As it was with us, other proximate causes will factor in.  Video games are a titanic market compared to hobby games, even Magic, and it won't take much of a console boomlet to shoulder TCGs aside and pinch their prevalence.  E-sports are running away with fan attention and Magic is hopelessly without a cogent plan to keep up, so much so that Hasbro deposed Wizards CEO Greg Leeds and replaced him with Microsoft sales guru Chris Cocks to solve exactly that problem.  Something completely out of left field, like a fitness boom, could push players outdoors and away from card tables.  Wizards might actually solve everything and make a perfect Magic v2.0 subscription smartphone app, relegating the Tree Corpse Edition to the dustbin and cutting the game stores out of the equation.  Or, as it also was with us, entropy and the changing focus of peoples' lives and the churn of audience may see the game sputter out at long last.

But it will feel like the big disruptive thing was what killed Magic.  So today's devoted Magic players and fans will blame and hate that thing with the fire of a burning Chandra Nalaar.

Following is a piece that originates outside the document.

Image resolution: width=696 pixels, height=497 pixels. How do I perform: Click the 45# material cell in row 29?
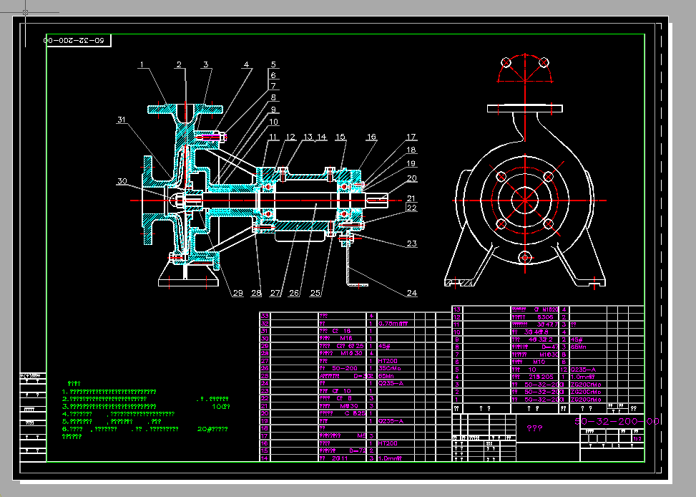[385, 345]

And they'll go into game stores looking for a binder full of Magic cards that they might browse, and everyone will be at the visor-pod chairs playing Virtual Space Combat instead.  And the Magic player will lament that kids don't even look each other in the eyes when they play games anymore.  And there isn't even a tabletop!  Why, in their day, there were Magic tournaments seven days a week, and every corner Magic store had an inventory of hundreds of thousands of cards, and new product came out every month or two, rather than yearly or worse or whatever it has become.  And they will leave a Yapp! review for that store, saying "The staff were friendly and place was clean, but it was just another Virtual Space Combat store."

Revel in that moment, when it comes.  We will have earned it.  You will have been delivered the balance you sought all those years.  I will miss Magic, but it was just a great game, not the game of my formative life.  Our kids will no doubt buy visor-pod chairs on Amazon Prime.

The Magic players will curse Virtual Space Combat, and demand their pound of flesh.